REQUEST
Rewrite all of the records below as a JSON list of strings, with one string for each line and no blank lines. Leave the pictures out of the answer.

LISTING
^^^^^^^^^^^^^^^^

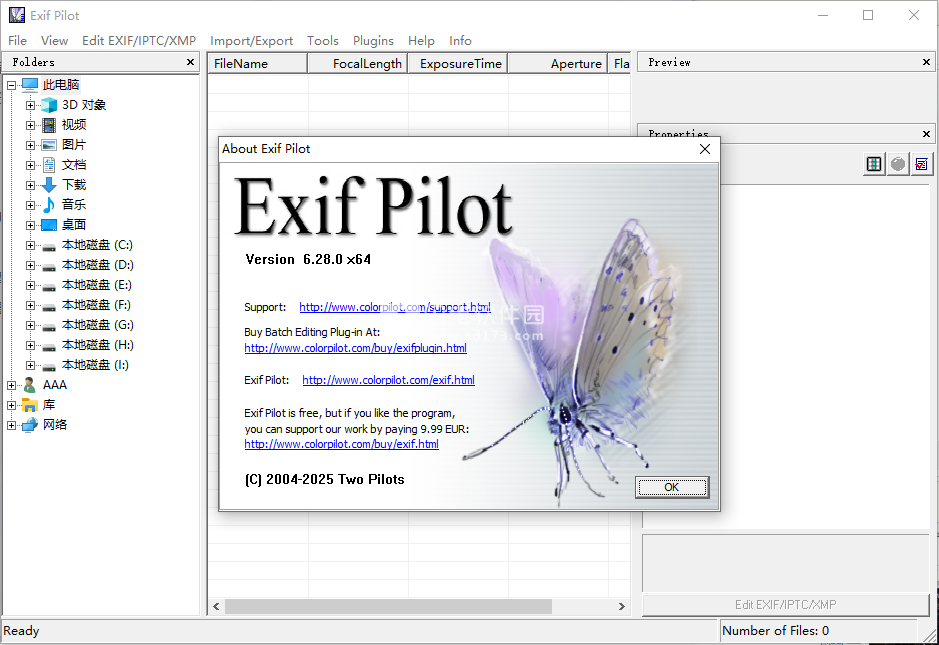Click the table view icon in Properties
This screenshot has height=645, width=939.
[874, 164]
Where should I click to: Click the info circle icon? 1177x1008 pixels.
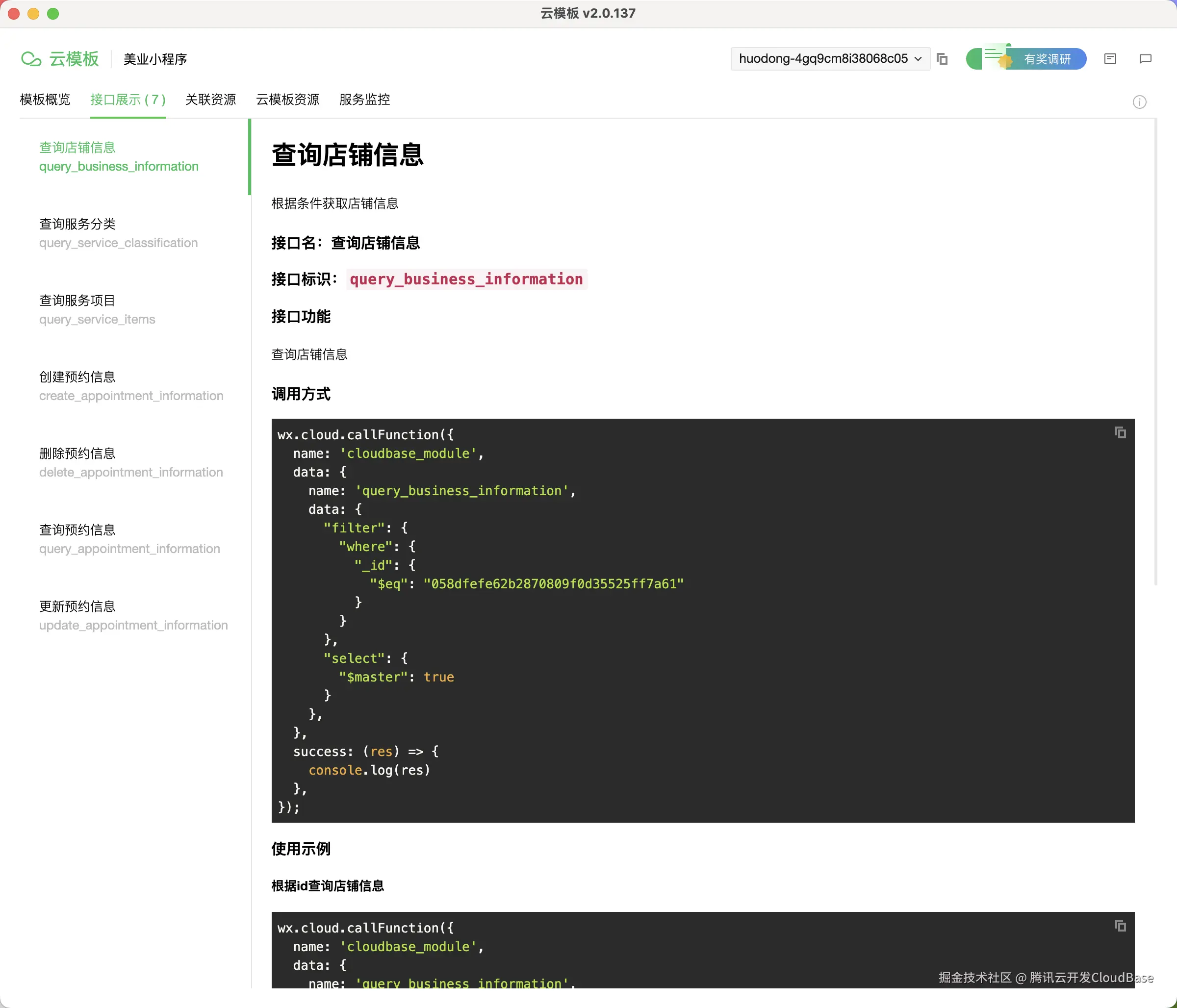(1139, 102)
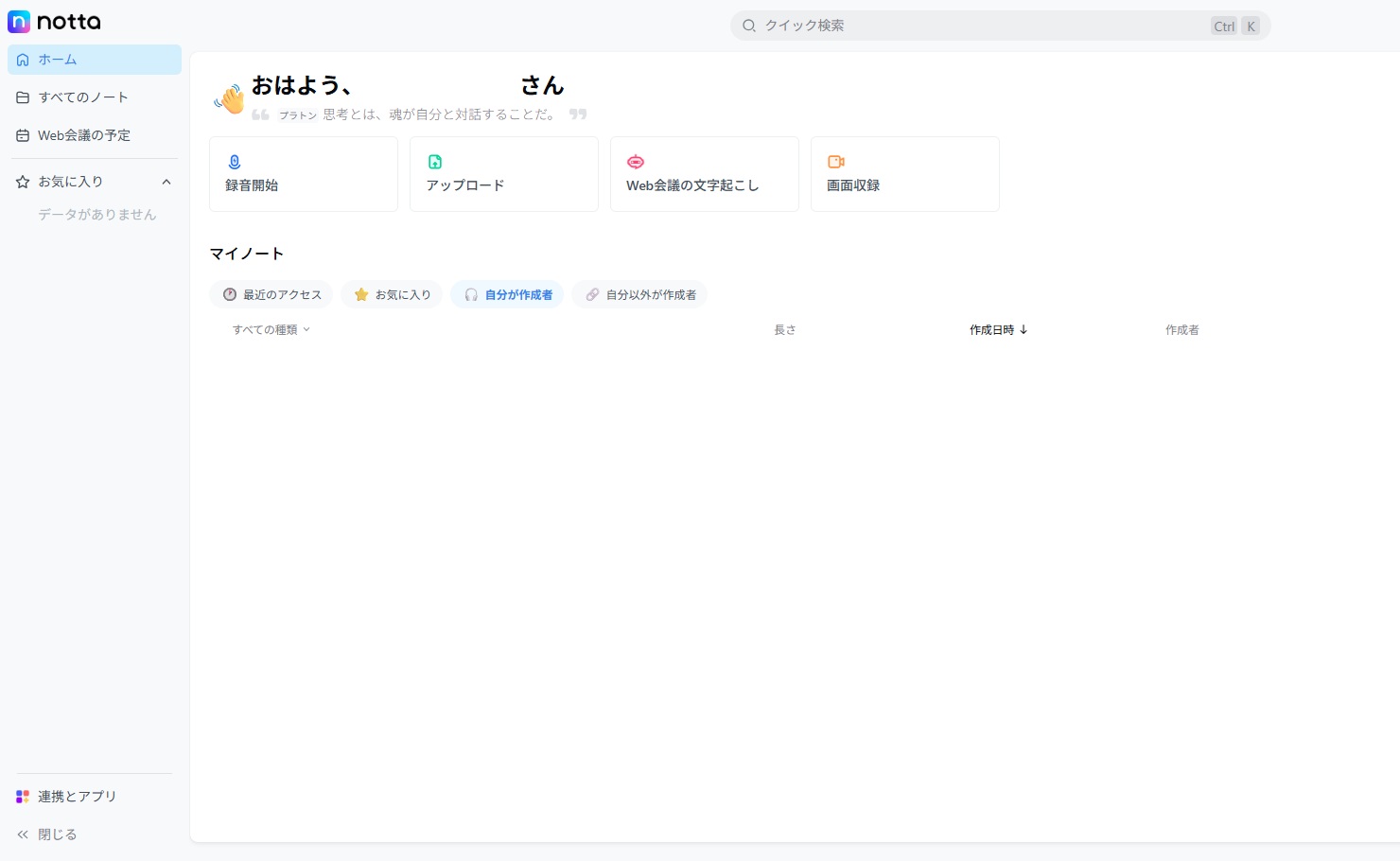This screenshot has height=861, width=1400.
Task: Click the microphone icon for 録音開始
Action: click(x=235, y=162)
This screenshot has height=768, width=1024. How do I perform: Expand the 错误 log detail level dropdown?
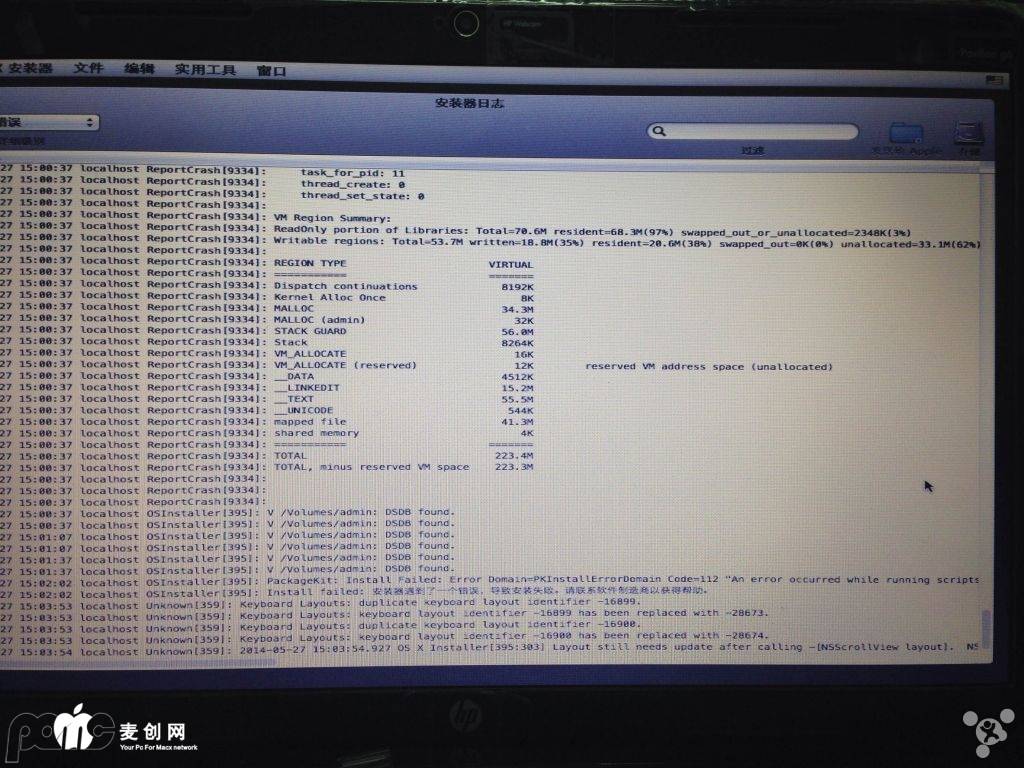click(48, 122)
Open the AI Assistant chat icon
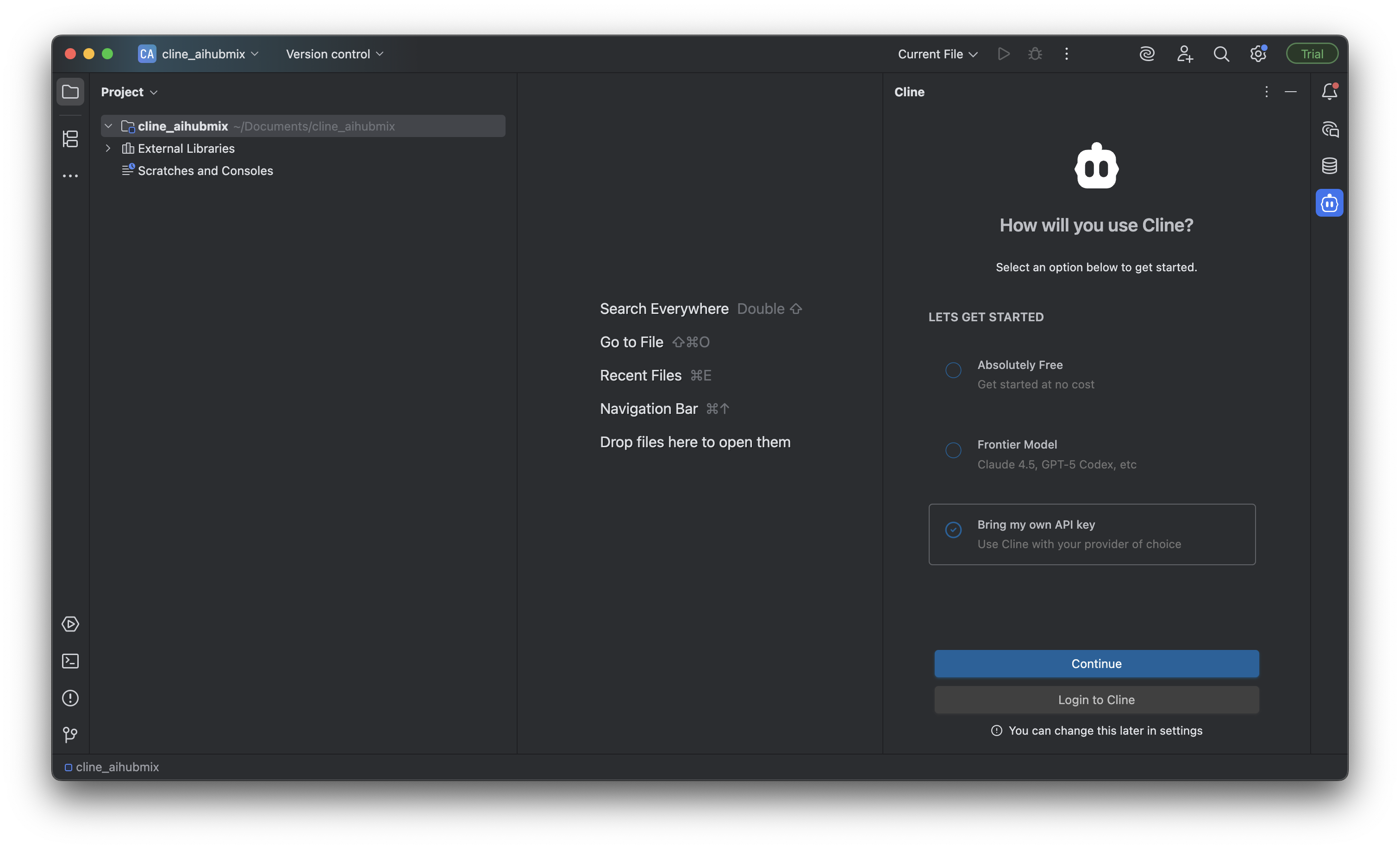Image resolution: width=1400 pixels, height=849 pixels. tap(1329, 130)
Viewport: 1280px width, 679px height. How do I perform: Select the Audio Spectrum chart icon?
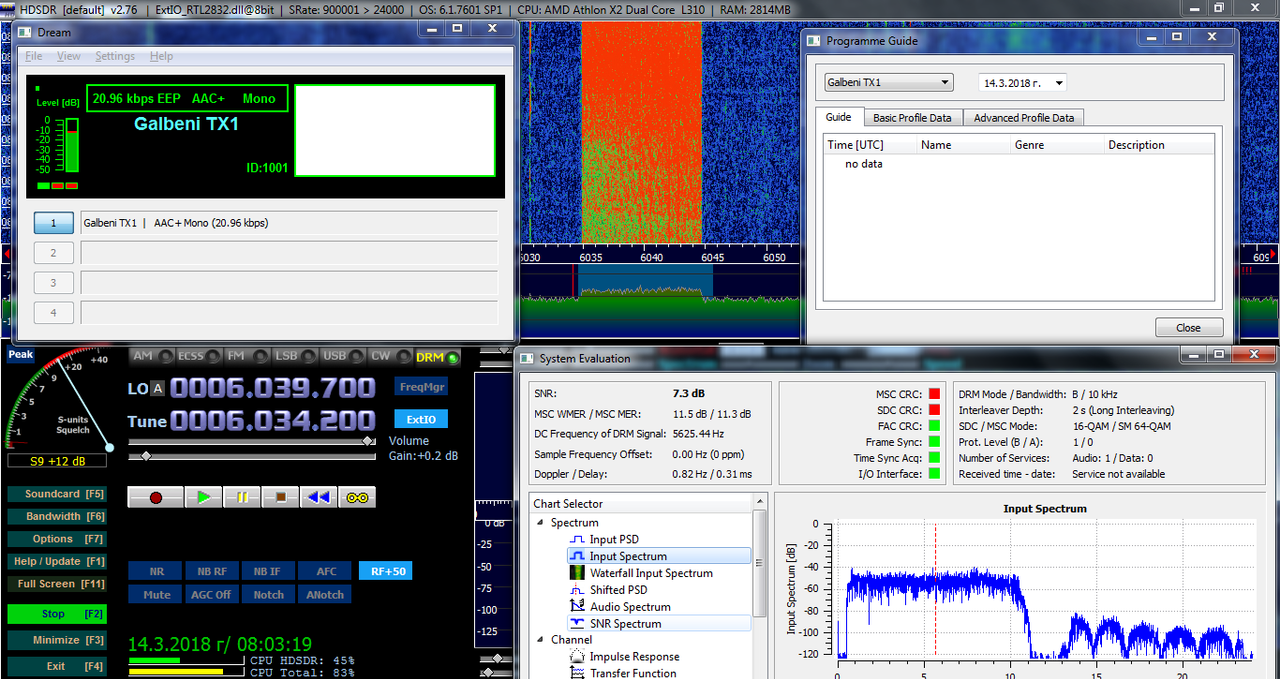click(x=576, y=606)
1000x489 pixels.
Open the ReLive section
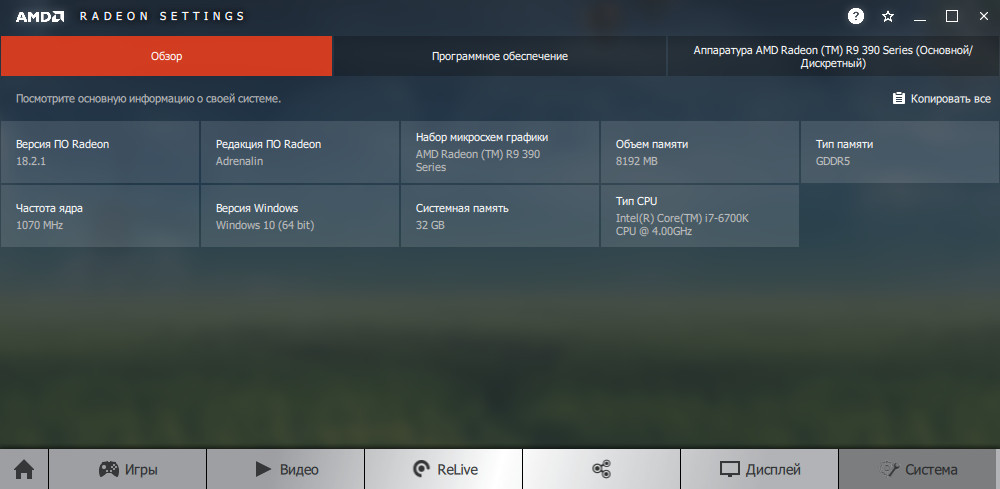[444, 469]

^^^^^^^^^^^^^^^^

RESPONSE TO THE TASK
[
  "Click the table view icon in Properties",
  "This screenshot has height=645, width=939.",
  "[874, 164]",
  "Where should I click to: Click the info circle icon? 1177x1008 pixels.",
  "(1139, 102)",
  "This screenshot has height=861, width=1400.",
  "Task: Click the microphone icon for 録音開始",
  "Action: click(x=235, y=162)",
  "This screenshot has height=768, width=1024. How do I perform: Expand the 错误 log detail level dropdown?",
  "click(48, 122)",
  "Open the AI Assistant chat icon",
  "Image resolution: width=1400 pixels, height=849 pixels. tap(1329, 130)",
  "Viewport: 1280px width, 679px height. How do I perform: Select the Audio Spectrum chart icon?",
  "click(x=576, y=606)",
  "1000x489 pixels.",
  "Open the ReLive section",
  "[444, 469]"
]